BD Insider 225: Wasoko and Chipper Cash are shifting gears

Inside: Chipper Cash scale back from US and UK, Wasoko exits Zanzibar and crypto fees hike in Nigeria.

BD Insider 225: Wasoko and Chipper Cash are shifting gears

Since last Thursday, users across Africa have struggled with slow internet. NetBlocks reports severe internet outages in Ivory Coast, Liberia, and Benin, with disruptions also affecting Ghana, Nigeria, and Cameroon.

Providers like MainOne said it is due to damaged subsea cables and have warned that repairs could take up to five weeks. Meanwhile, MTN, a leading telco company on the continent also said it is utilising alternative network paths to maintain service.

While efforts to restore service are underway, Africa may face a month of sluggish web browsing.

Inside today's letter, we cover:

  • Chipper Cash's localisation play: We examine Chipper Cash's recent move to adapt its cost structure to local markets.
  • Wasoko's Zanzibar exit: We unpack the reasons behind Wasoko's departure from the Zanzibar market.
  • Nigerian crypto fees on the rise: We explore the Nigerian SEC's proposal to increase licensing fees for cryptocurrency providers.

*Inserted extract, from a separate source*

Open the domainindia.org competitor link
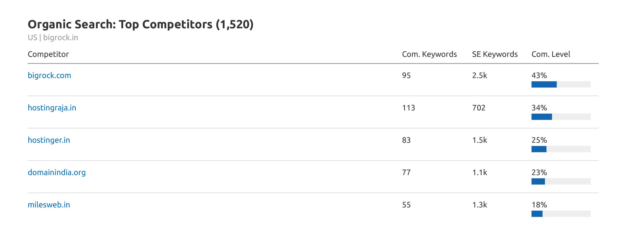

We also have updates on the state of funding in Africa, other noteworthy information, and several opportunities.

The big three!

#1. Chipper Cash lays off US and UK teams, moves operations to Africa

The news: Chipper Cash is undergoing a restructuring. The pan-African company recently laid off 20 employees based in the US and UK. These roles will be relocated to its African markets, including Nigeria, Ghana, and South Africa, according to Ham Serunjogi, co-founder and CEO.

Why it matters: Despite strong revenue (over $75 million in 2021 and projected to be $100 million-$150 million in 2022), Chipper Cash faced a valuation cut in late 2022 (down 37.5% to $1.25 billion) according to Financial Times, before FTX's collapse.

"With these [latest] changes, we’re now almost profitable and expect to be cash flow positive before the second half of this year. Being a company that controls its own destiny isn’t just prudent, it is a competitive advantage," Serunjogi said. "This change will also allow us to be more operationally efficient in a number of key functions."

However, challenges remain. Their US remittance service halted in January due to a terminated bank partnership, is still unavailable despite plans for a February relaunch. According to the CEO, "The US has never been a focus for us – we have offered that product there as an extension of our African services."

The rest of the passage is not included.